Apache Airflow by Cloudup, Quick Start

Apache Airflow v3.x with all providers enabled on Amazon Linux 2023 by Cloudup

This AMI will allow you to quickly deploy and integrate open source Apache Airflow version 3.x (optionally v2.x), enabling all the default providers that come with the Apache Airflow and orchestration capabilities for AWS based workloads.

Apache Airflow® is an open-source platform for developing, scheduling, and monitoring batch-oriented workflows. Airflow’s extensible Python framework enables you to build workflows connecting with virtually any technology. A web-based UI helps you visualize, manage, and debug your workflows.

This would be ideal for data engineers and data scientists getting familiar with enterprise orchestration concepts and experimenting Apache Airflow in development environments using an EC2 instance. This image includes all up-to-date modules and prerequisites of Apache Airflow v3.x and v2.x releases

More comprehensive Apache Air Flow deployment guidance and alternative do it yourself deployment options (e.g. Helm, Docker) can be found under the open source project documentation; https://airflow.apache.org/docs/.
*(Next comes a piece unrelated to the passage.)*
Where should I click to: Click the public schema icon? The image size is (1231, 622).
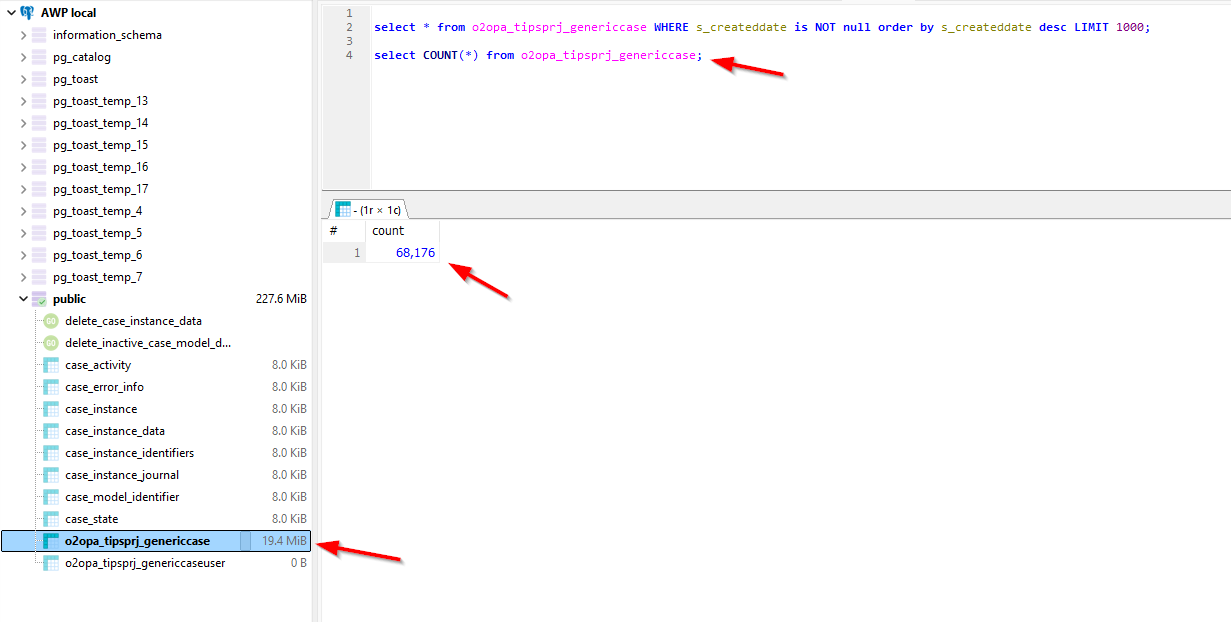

More information regarding the Apache AirFlow can be found at https://airflow.apache.org


Instructions


ec2-AMI Product Configuration

While configuring the product, please select the desired Apached Airflow version and the target region;


and then proceed to Launch;

Make sure to choose an appropriate sized instance for your workload and place it to the VPC/Subnet which you can access to (e.g. public subnet);


Make sure you attach a security group or create a new one Based on Seller Settings. As bare minimum, you will need SSH access (port 22) to be able to upload DAGs or modify the configuration files via SSH/SFTP, and also port 8080 access to be able to interact with the Apache Airflow user interface. Please also ensure attaching a Key Pair to be able to login as ec2-user to the underlying Amazon Linux operating system.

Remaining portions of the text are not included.